Yes, but ML makes overfitting worse if you don't apply purged cross-validation and combinatorial walk-forward methods (Hudson & Thames, 2025). ML's flexibility is exactly what produces false-positive strategies on small samples. Use it with discipline or you'll spend live capital learning the lesson.

What's the minimum sample size for a reliable backtest?

It depends on the strategy frequency. For Kalshi daily-close strategies, 250+ trading days is the floor — and that's a soft floor. For 15-minute crypto contracts, you want 30,000+ events. The McLean-Pontiff degradation suggests even that isn't enough: their 97 predictors used decades of equities data and still lost 26% out-of-sample.

How do walk-forward and k-fold cross-validation differ?

K-fold randomly splits your dataset into N folds, training on N-1 and testing on the remaining one.

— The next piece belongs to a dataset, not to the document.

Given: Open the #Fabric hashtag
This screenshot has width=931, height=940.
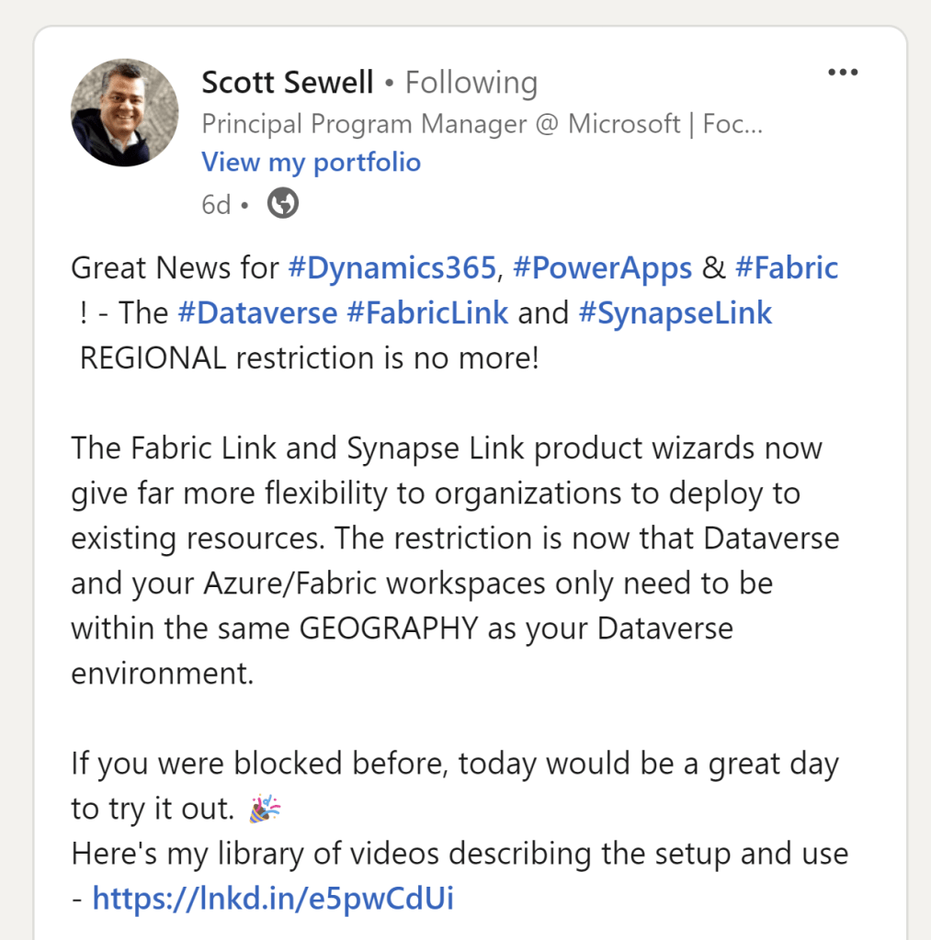Looking at the screenshot, I should pos(786,268).
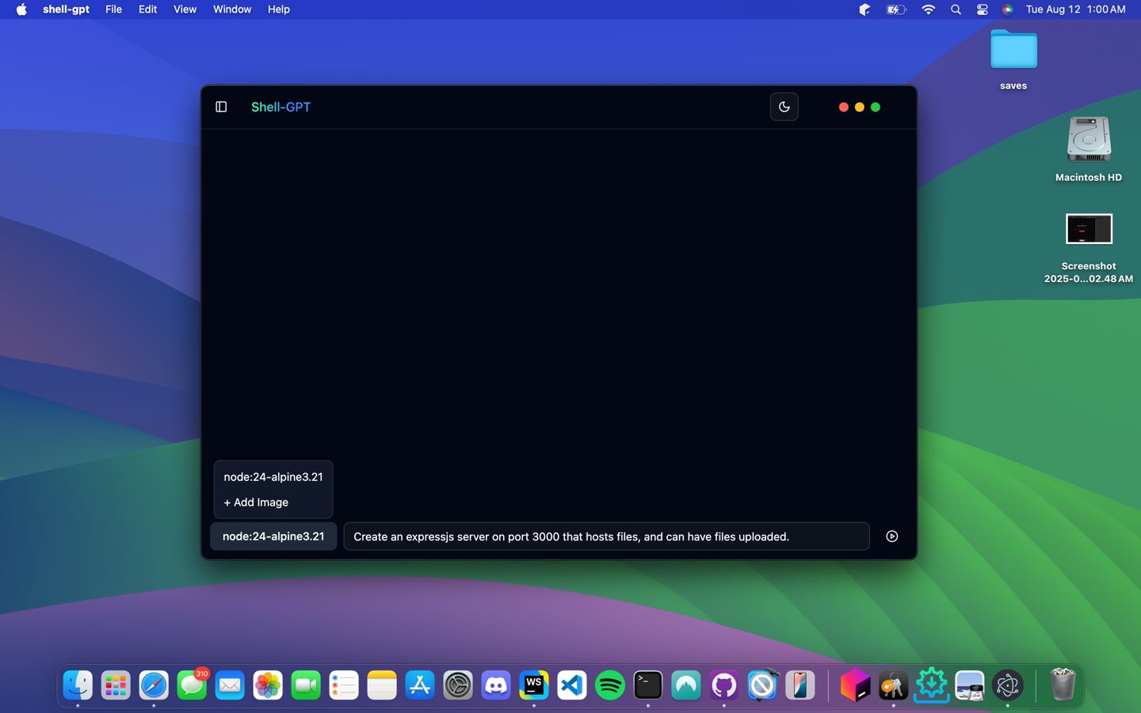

That works for IID data but financial returns aren't IID — they have time structure. K-fold leaks information from the future into the training set. Walk-forward respects time ordering: train only on data older than the test period. For prediction markets, always use walk-forward.

The Bottom Line

Your backtest is lying to you in five specific ways:

Selection bias: trying 100 variants and picking the best ≠ finding a strategy
Fill assumptions: backtests use mid-quote, live crosses the spread
Regime fragility: October 2025 crypto crash, election surprises, news events break models
Liquidity assumptions: Polymarket Kyle's lambda swings 50x between calm and active markets
Lookahead leakage: especially with k-fold cross-validation on time-series data

The defense isn't to stop backtesting. It's to put every strategy through the gauntlet: walk-forward → Deflated Sharpe → out-of-sample PBO → paper → canary → scale. Each filter catches a different failure mode. Most retail strategies fail step 1; most surviving strategies fail step 4. The ones that make it through tend to actually work.

If you're building strategies on Kalshi or Polymarket, start with Turbine Studio — walk-forward and deployment gates are built in. If you're rolling your own, build the pipeline before you build the strategy. The infrastructure work is boring. It's also the only thing that separates traders who make money from traders who just had a good backtest.

This article is for educational purposes only. Trading prediction markets and automated strategies involves substantial risk of loss. Past performance does not guarantee future results. Always validate strategies in paper trading before risking real capital.